En kantien : Derrida, enfant de la République décret Crémieux, est kantien quand il parle d’autonomie. Il est moral et universaliste, là où Heidegger, en disant Selbstverwaltung, est national-bureaucrate. Du reste, il existe une pensée kantienne de l’autonomie des Universités. Elle n’est ni morale ni bureaucratique, mais industrielle et commerciale, et s’exprime dans les premières pages du Conflit des Facultés, celles justement que Derrida ne commente pas. « Es war kein übeler Einfall desjenigen, der zuerst den Gedanken faβte und ihn zur öffentlichen Ausführung vorschlug, den ganzen Inbegriff der Gelehrsamkeit (…) gleichsam fabrikenmäβig, durch Vertheilung der Arbeiten, zu behandeln, wo, so viel es Fächer der Wissenschaften giebt, so viel öffentliche Lehrer, Professoren, als Depositeure derselben angestellt würden, die zusammen eine Art von gelehrtem gemeinen Wesen, Universität (auch hohe Schule) genannt, ausmachten, die ihre Autonomie hätte (denn über Gelehrte können nur Gelehrte urtheilen » .

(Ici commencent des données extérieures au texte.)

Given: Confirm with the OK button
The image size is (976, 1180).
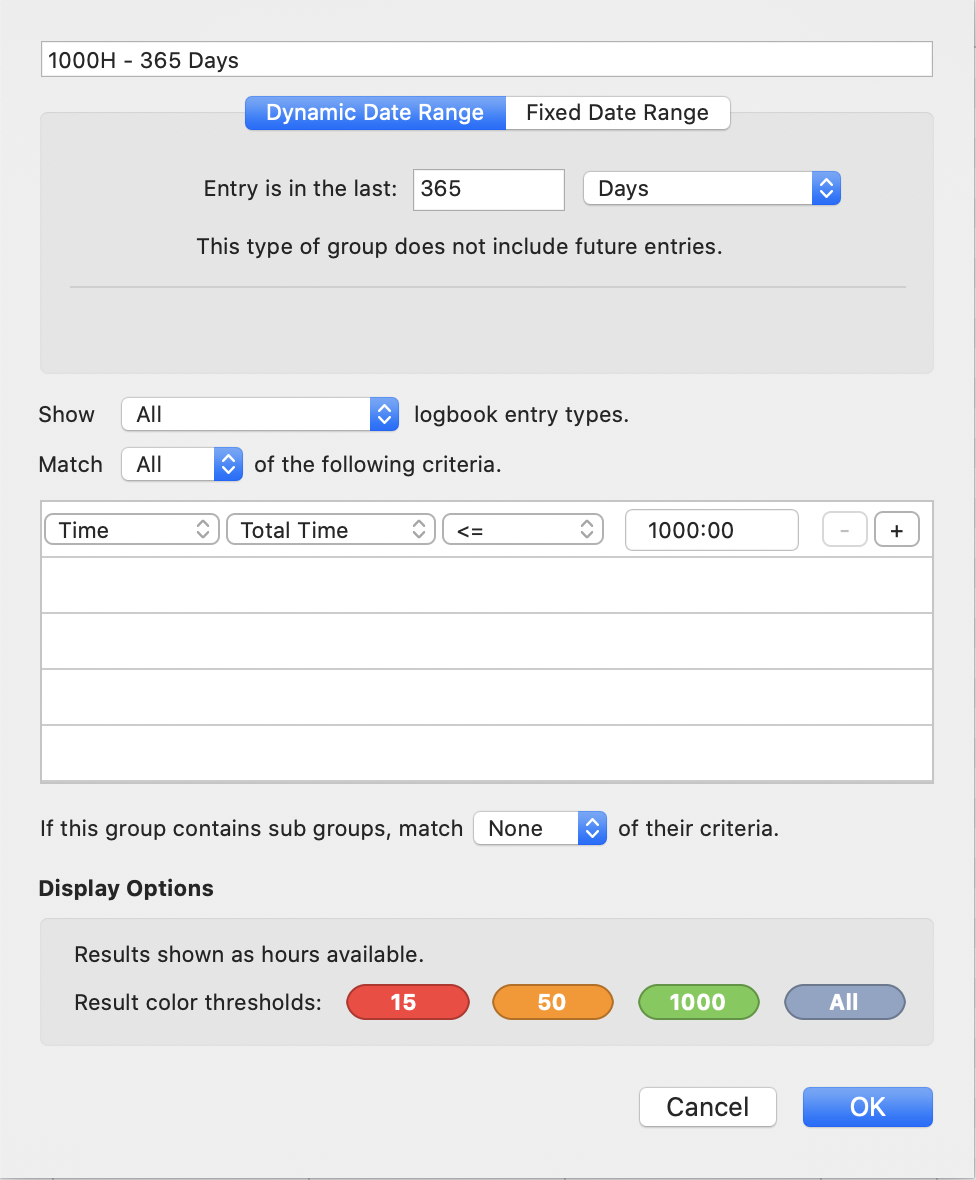Looking at the screenshot, I should pos(868,1106).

En austinien, presque jusqu’au bout. La distinction entre speech acts performatifs et speech acts constatifs, en jeu dès la profession du professeur, « aura été l’un des grands événements de ce siècle – et il aura d’abord été un événement académique », « dans l’Université », via «  les Humanités qui l’ont fait advenir et en ont exploré les ressources » . Il ne s’agit évidemment pas de la même chose « quand performativement on professe » , comme Derrida, et quand on répond à l’appel de l’Être.

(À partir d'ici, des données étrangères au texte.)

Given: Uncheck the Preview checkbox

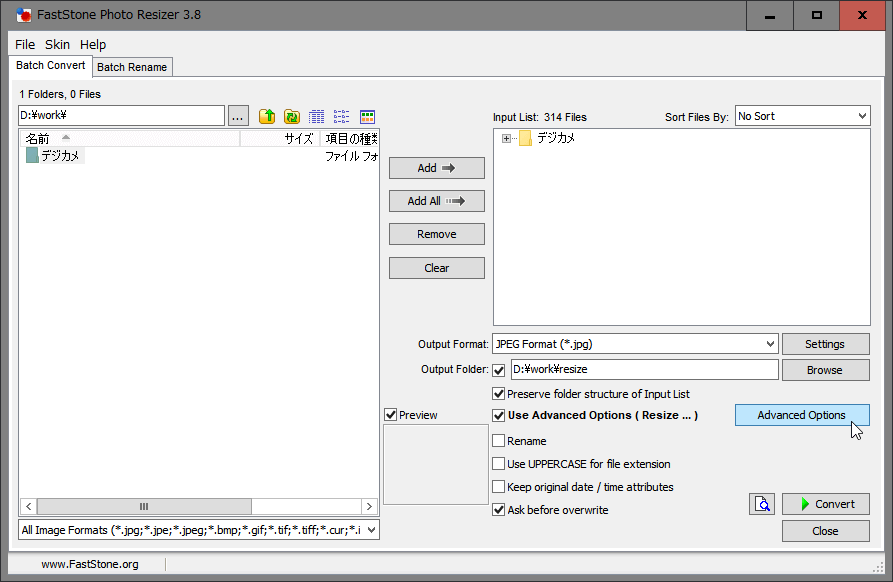Looking at the screenshot, I should point(391,415).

En lévinassien : « devant ce qui m’arrive, et même dans ce que je décide [...], devant l’autre qui arrive et m’arrive, toute force performative est débordée, excédée, exposée » . C’est l’Autre, au lieu et place de l’Être, qui pour Derrida fera « événement » (Ereignis, quand même – Lévinas en Heidegger juif ?), motif pour finalement abandonner le performatif. On y reviendra. Nous allons trop vite, et pour jouer. Mais par ces remarques à l’emporte-pièce, nous avons voulu montrer, dans le tremblement Heidegger/ Kant, que l’autonomie est une notion foncièrement homonyme, dès qu’elle prédique l’université.

Nous voulons maintenant montrer que le performatif est un bon moyen de déjouer l’impératif de performance et la « culture du résultat », à condition de le penser jusqu’au bout, sans s’arrêter comme Derrida à l’éthique douteuse de l’« événement ».

II. « Éthique » et homonymie de la performance

Après l’homonymie de l’autonomie, nous prendrons comme nouveau point de départ l’homonymie de la performance. Les nouvelles politiques européennes évaluent l’Université ; elles l’évaluent sur ses « performances réelles ». Telle est la « culture du résultat » dans laquelle l’Université est invitée à entrer. C’est dire, très officiellement, que ceux qui évaluent l’Université lui sont extérieurs, étrangers, et qu’ils entendent bien le rester. Le Président de la République française, Nicolas Sarkozy, n’est pas un universitaire. En revanche, c’est un très grand théoricien du lien entre évaluation, performance et culture du résultat. L’Université lui a un temps servi d’exemple privilégié . La crise économique mondiale lui a à peine fait retoucher ses formules ; peut-être les a-t-elle-même durcies .

Quant à nous, moins spéculatifs, nous demanderons : qu’entend-on, ici et ailleurs, par « performance » ?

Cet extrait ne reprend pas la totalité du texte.